Dans tous les cas, il n’est pas recommandé de s’acharner à atteindre les objectifs cibles si le traitement à mettre en œuvre est excessif et/ou mal toléré.

→ Hypertriglycéridémie pure : les règles d’hygiène de vie sont prépondérantes. Elles sont préconisées dès lors que les TG sont supérieurs ou égaux à 1,5 g/l. Si les TG dépassent 4 g/l, un traitement médicamenteux est instauré par fibrate.

→ Dyslipidémie mixte : une statine est indiquée en première intention pour réduire le risque cardiovasculaire.

Conseils aux patients

→ L’objectif est de prévenir la survenue ou l’aggravation du risque cardiovasculaire. Le contrôle du poids est l’objectif prioritaire quel que soit le type de dyslipidémie. On recommande classiquement de pratiquer une activité quotidienne modérée de trente minutes : marche rapide, ménage, jardinage, vélo… Le sevrage tabagique doit être recommandé le cas échéant.

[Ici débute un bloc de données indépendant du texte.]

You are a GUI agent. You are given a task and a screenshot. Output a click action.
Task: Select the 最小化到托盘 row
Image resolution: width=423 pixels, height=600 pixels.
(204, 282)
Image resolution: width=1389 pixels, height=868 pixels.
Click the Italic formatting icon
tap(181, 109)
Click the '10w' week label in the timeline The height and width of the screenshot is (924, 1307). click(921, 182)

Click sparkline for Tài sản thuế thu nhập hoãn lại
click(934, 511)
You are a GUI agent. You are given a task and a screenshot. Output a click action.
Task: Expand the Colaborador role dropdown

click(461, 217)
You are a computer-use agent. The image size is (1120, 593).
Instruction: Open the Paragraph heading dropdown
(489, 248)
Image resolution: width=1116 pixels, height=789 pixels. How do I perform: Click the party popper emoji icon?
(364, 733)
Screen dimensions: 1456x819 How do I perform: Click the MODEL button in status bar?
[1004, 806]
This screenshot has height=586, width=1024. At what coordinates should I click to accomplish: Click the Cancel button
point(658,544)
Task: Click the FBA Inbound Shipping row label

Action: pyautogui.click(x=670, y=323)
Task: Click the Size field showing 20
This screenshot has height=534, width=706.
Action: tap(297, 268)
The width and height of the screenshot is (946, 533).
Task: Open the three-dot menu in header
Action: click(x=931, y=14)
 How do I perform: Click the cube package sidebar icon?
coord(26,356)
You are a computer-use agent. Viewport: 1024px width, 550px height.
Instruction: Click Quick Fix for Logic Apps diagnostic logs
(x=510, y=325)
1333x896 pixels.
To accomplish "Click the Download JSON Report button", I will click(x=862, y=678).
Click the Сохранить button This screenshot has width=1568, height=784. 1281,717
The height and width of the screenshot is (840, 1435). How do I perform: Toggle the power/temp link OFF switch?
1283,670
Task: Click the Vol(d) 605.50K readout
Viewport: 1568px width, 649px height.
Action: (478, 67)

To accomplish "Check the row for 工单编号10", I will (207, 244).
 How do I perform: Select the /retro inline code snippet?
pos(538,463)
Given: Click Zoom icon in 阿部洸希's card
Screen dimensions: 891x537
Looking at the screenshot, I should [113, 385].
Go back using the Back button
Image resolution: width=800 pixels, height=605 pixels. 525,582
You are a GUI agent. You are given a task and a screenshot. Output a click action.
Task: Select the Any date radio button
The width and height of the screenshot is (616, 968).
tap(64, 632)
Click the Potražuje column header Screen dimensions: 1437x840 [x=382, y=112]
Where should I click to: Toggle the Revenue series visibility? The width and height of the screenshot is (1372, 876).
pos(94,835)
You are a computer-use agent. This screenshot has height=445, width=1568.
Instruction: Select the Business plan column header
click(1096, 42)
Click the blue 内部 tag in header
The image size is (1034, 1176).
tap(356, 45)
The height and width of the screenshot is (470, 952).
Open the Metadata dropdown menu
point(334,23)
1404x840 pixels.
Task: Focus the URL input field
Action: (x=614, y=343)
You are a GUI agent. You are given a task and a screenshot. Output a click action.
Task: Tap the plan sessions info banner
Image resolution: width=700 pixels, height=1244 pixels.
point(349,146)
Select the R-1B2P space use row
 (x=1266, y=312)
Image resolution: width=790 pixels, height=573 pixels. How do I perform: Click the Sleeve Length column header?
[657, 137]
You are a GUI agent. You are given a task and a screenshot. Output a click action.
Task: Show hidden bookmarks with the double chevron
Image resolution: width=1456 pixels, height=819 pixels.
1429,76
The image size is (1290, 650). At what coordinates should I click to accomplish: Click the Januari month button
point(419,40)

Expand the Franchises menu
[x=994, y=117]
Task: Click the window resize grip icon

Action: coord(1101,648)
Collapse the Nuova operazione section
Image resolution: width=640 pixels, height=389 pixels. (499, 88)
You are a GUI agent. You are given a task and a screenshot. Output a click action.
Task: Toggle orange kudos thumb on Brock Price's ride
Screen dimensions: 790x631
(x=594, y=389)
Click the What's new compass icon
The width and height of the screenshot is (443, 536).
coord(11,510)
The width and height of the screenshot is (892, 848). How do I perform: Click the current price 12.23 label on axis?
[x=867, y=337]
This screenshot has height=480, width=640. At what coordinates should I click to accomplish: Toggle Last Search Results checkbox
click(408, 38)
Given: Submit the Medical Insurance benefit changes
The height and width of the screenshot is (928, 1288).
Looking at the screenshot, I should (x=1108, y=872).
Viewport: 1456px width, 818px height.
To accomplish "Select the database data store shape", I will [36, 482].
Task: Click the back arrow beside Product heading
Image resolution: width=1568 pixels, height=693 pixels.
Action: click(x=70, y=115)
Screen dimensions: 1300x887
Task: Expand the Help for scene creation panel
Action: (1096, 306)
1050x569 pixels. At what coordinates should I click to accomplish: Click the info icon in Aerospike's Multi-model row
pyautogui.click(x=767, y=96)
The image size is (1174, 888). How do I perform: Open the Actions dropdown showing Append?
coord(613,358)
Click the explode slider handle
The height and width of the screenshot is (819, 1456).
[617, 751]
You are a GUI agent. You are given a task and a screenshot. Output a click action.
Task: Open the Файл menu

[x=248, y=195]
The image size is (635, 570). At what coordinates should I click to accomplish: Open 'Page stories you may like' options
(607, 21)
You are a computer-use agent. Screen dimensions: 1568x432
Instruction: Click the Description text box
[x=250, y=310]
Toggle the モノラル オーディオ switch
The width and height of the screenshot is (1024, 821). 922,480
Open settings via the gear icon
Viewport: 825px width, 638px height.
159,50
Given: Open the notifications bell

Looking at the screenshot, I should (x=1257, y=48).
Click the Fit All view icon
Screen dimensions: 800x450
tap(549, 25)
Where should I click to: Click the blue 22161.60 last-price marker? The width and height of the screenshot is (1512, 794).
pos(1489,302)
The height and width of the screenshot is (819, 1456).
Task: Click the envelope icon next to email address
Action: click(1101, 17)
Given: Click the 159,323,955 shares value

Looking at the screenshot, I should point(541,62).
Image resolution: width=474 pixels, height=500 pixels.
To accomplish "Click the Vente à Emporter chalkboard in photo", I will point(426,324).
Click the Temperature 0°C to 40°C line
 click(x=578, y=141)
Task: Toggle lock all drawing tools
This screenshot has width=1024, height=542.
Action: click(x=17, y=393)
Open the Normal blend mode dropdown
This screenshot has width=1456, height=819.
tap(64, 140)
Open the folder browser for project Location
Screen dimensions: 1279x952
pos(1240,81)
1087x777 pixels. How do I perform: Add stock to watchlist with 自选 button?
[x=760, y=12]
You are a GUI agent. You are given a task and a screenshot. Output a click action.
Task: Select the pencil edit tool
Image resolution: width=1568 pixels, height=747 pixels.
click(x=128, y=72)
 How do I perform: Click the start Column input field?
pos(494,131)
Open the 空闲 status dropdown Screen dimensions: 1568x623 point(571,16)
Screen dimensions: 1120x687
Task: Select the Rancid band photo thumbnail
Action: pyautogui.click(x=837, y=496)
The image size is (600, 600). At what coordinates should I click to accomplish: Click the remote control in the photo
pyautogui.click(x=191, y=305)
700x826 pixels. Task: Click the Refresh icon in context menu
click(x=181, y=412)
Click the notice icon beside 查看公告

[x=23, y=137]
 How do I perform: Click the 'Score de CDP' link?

→ Le traitement par statine est prescrit à vie. Toute douleur, faiblesse ou crampe musculaire importante ou inexpliquée doit être signalée au médecin (suspicion d’atteinte musculaire).

→ Le rôle de la diététique est majeur dans les hypertriglycéridémies avec la diminution du sucre sous toutes ses formes (sodas, fruits…) et de l’alcool.

→ La levure rouge de riz, présente dans certains compléments alimentaires, renferme de la lovastatine, qui possède les caractéristiques des statines. Elle ne doit pas être employée en alternative aux médicaments prescrit ni surtout en association aux hypocholestérolémiants (risque d’effets indésirables).